AMERIKAANSE REVOLUTIE.
Amerikaanse revolutie verwijst naar een koloniale opstand die plaatsvond tussen de jaren 1765 en 1783. De Amerikaanse patriotten van de dertien koloniën werden onafhankelijk van Groot-Brittannië en werden zo de Verenigde Staten van Amerika. De Amerikanen versloegen de Britten in de Amerikaanse Onafhankelijkheidsoorlog (1775-1783) met de hulp van Frankrijk en anderen.
Het vond plaats tussen de jaren 1765 en 1783. De locatie was in de dertien kolonies. De deelnemers aan deze revolutie waren de kolonisten in Brits Amerika. Enkele van de resultaten van deze revolutie waren:
Leden van de Amerikaanse koloniale samenleving stelden het standpunt van "geen belasting zonder vertegenwoordiging" voor, te beginnen met het Stamp Act-congres in het jaar 1765. Ze verwierpen de bevoegdheid van het Britse parlement om hen te belasten vanwege het feit dat ze geen leden in de regering hadden lichaam. Er was een gestage escalatie van protesten tegen het bloedbad van Boston in 1770 en de verbranding van de Gaspee in de Rhode-eilanden in 1772. Dit werd gevolgd door de Boston Tea Party in 1773 in december, waarbij een partij belaste thee door de patriotten werd vernietigd. De reactie van de Britten was het sluiten van de haven van Boston; dit werd gevolgd door een reeks wetgevingshandelingen die de rechten van zelfbestuur van de Massachusetts Bay Colony effectief introkken. Dit leidde ertoe dat andere kolonies zich achter Massachusetts scharen. Eind 1774 richtten de patriotten hun eigen alternatieve regering op om hun verzetsinspanningen tegen Groot-Brittannië beter te coördineren. Andere kolonisten gaven er de voorkeur aan om op één lijn te blijven met de Kroon en ze werden de Tories of Loyalists genoemd.
De spanningen veranderden in een strijd tussen de Britse stamgasten en de patriot-militie toen het leger van de koning op 19 april 1775 probeerde voorraden van het koloniale leger in Concord en Lexington te veroveren en te vernietigen. Dit conflict veranderde later in een wereldwijde oorlog, waarbij de patriotten (en later hun Spaanse, Nederlandse en Franse bondgenoten) vochten zowel tegen de Britten als tegen de loyalisten in wat later de Amerikaanse Revolutionaire Oorlog werd genoemd. Elk van de 13 koloniën vormde een Provinciaal Congres dat verantwoordelijk was voor het overnemen van de macht van de koloniale regering en het onderdrukken van loyaliteit. Onder leiding van George Washington gingen ze door met het opbouwen van een continentaal leger.

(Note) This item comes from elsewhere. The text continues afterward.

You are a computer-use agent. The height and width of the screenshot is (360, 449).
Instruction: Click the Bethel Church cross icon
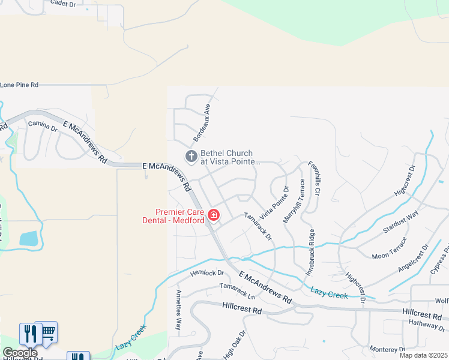191,157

De patriottische leiders voerden de politieke filosofieën van republicanisme en liberalisme uit om aristocratie en monarchie te verwerpen, en ze verkondigden dat alle mensen gelijk zijn. De roodjassen werden in maart 1776 door het Continentale leger uit Boston verdreven. De Britten veroverden die zomer echter New York en de haven. Frankrijk ging later de oorlog in om de Verenigde Staten te ondersteunen met een zeer grote marine en leger dat Groot-Brittannië bedreigde.
Enkele van de belangrijke resultaten van de revolutie waren de oprichting van de Amerikaanse grondwet. Dit leidde tot de oprichting van een sterke federale nationale regering met een nationale rechterlijke macht, een tweekamercongres dat de verschillende staten in de senaat vertegenwoordigt en een uitvoerende macht. Een ander resultaat van de revolutie was de migratie van ongeveer 60.000 loyalisten naar andere gebieden van de Britten, vooral Brits Noord-Amerika (Canada).